By Mark Jachecki
At the 2019 Terroir Symposium earlier this year, I noticed a seemingly never-ending supply of breakfast sandwiches coming from the kitchen. Along with some of my Gen X colleagues, I observed as our younger lunch companions lustily devoured these tasty sandwiches. It’s not that we were unfamiliar with breakfast sandwiches; we’re just used to eating them at breakfast.
But all-day, breakfast-for-lunch is increasingly the norm, and it’s being driven by younger generations with different priorities. Canadians, like most people, are creatures of habit when it comes to lunch, but those habits shift with each demographic, and they include differences in what consumers eat and drink, and when. According to data from NPD Crest, which continually tracks consumer use of U.S. restaurants, the traditional peak lunch time is between 12 and 2 p.m. It’s no great surprise, since the traditional work day still tends to revolve around a nine-to-five schedule with a lunch break somewhere in the middle of the day. Over the last few years, however, lunch has been getting pushed later into the day.
When we look at compound annual growth rates in traffic at Canadian foodservice, the data demonstrates that the largest increase in lunch is now at 3 p.m. In other words, lunch is creeping into traditional afternoon snack territory, with the 3 p.m. time slot experiencing the strongest annual growth on average. The noon hour, however, still holds the highest proportion of consumer visits at 45 per cent.
Using NPD data to go deeper, we know that the 3 p.m. eater is most often a single-party consumer having a quick working lunch. In fact, this single working consumer represents just over half of the traffic occasions during this hour. Although they only represent 20 per cent of the lunch market collectively, younger and older Gen Z consumers have been the primary drivers of growth for this daypart with 56 million more occasions than last year.
Where to Eat?
On-premise occasions continue to drive growth at lunch, with a 5 per cent annual growth rate that amounted to 37 million more occasions than last year. However, delivery continues to be the fastest growing access mode when it comes to Canadian foodservice. Delivery has been growing by 8 per cent on average and experienced strong double-digit volume growth on the year, even though it only represents 2 per cent of lunch traffic occasions overall.

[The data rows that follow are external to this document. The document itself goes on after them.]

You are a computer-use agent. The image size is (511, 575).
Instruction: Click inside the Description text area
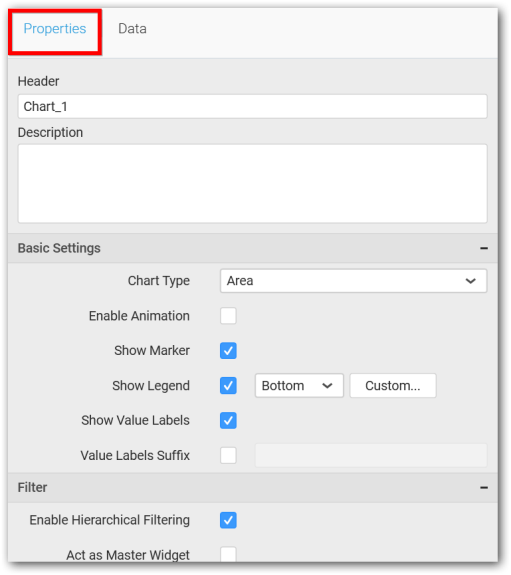253,184
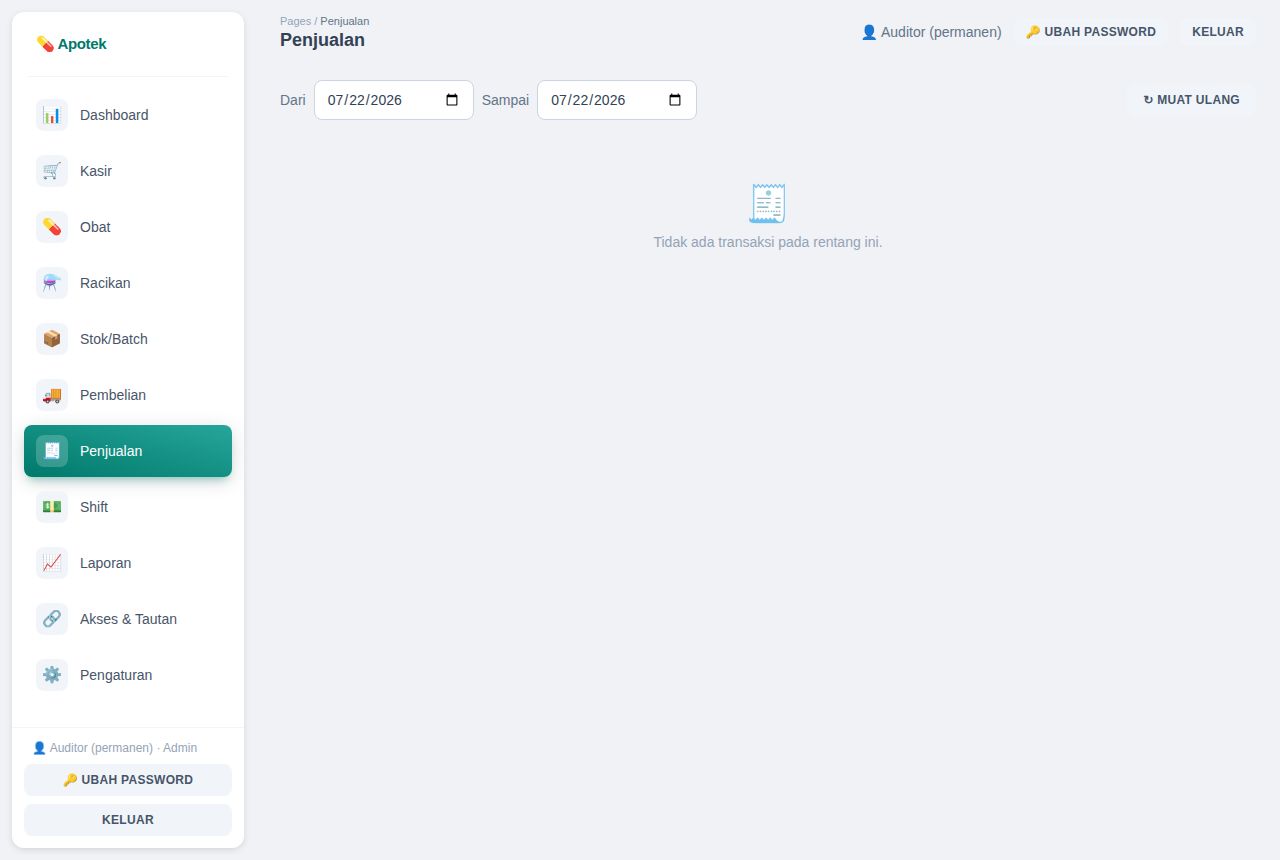Click the Shift money icon
1280x860 pixels.
[52, 507]
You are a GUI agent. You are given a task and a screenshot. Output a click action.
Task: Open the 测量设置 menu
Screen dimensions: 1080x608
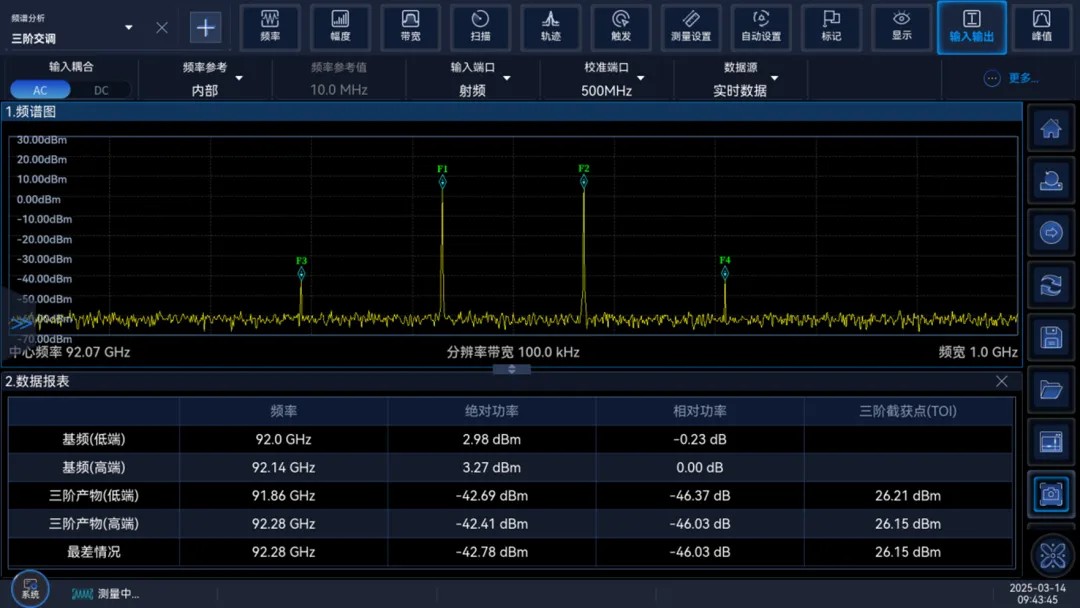pyautogui.click(x=691, y=27)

In my experience, FSRs have always been challenged when it comes to competing for lunch business. This is mainly due to the price points, brick-and-mortar locations and the time that it takes to eat a sit-down lunch. The top items reflect that concern with the most volume growth at FSRs being seafood, non-fried vegetables and East Asian and Southeast Asian flavours — all relatively quick to prepare, generally healthy and accessible.
Retail-based foodservice is becoming increasingly important. Established brands outside of foodservice are increasingly investing in it, whether it typically deals in groceries, clothing, furniture or even gas. (I was shocked when a friend of mine told me that she grabbed lunch at a Shell gas station before a work meeting. Then I went to Nordstrom’s and had a coffee and crème brûlée.) The retail segment will always have hot dogs, sausages and fries available, but the top items that show the strongest volume growth most recently are surprising: side salads, salty snacks and, again, non-fried vegetables. This indicates that our interest in perceived health and wellness is evident even when purchasing food at retail.
When it comes to non-alcoholic beverages at lunch, we continue to see a mix of caffeinated beverages, like coffee and tea, carbonated soft drinks and healthier options like milk, water (both tap and bottled), and juice. Specialty coffee, tap water and iced tea in particular made significant gains, while juice, though still in the lunch beverage top 10, suffered a steep volume decline.
All Grown Up
For the last five years, everyone has been on pins and needles trying to better understand Millennial consumers. Now that generation is gradually transitioning into lives as parents, and their cares and concerns are changing with them. It’s an opportunity, and the industry will have to both re-establish who the Millennial consumer is and set its sights on the next large demographic, Gen Z, which is now entering the workforce. Gen-Zers tend to meet up for a late breakfast in a group or have a quick late lunch at their favourite QSR, and as their lives progress, they are only going to get busier. Soon they will be going food shopping, and when the opportunity arises to go to an FSR, they will likely continue to eat quickly and explore global trends with strong, bold flavours, either alone or with friends.
The lunch daypart is changing along with the generations that engage with it, and that shift demands that operators accommodate them if they want to remain relevant. Operators need to consider grab-and-go food offerings, as well as healthy late breakfast offerings. Lunch has already been pushed to 3 p.m., so maybe there’s room for a 2–5 p.m. menu. Depending on your food platform I think either option could be a potential winner.
Chef Jachecki is a consultant with the NPD Group and a chef-professor at Humber College.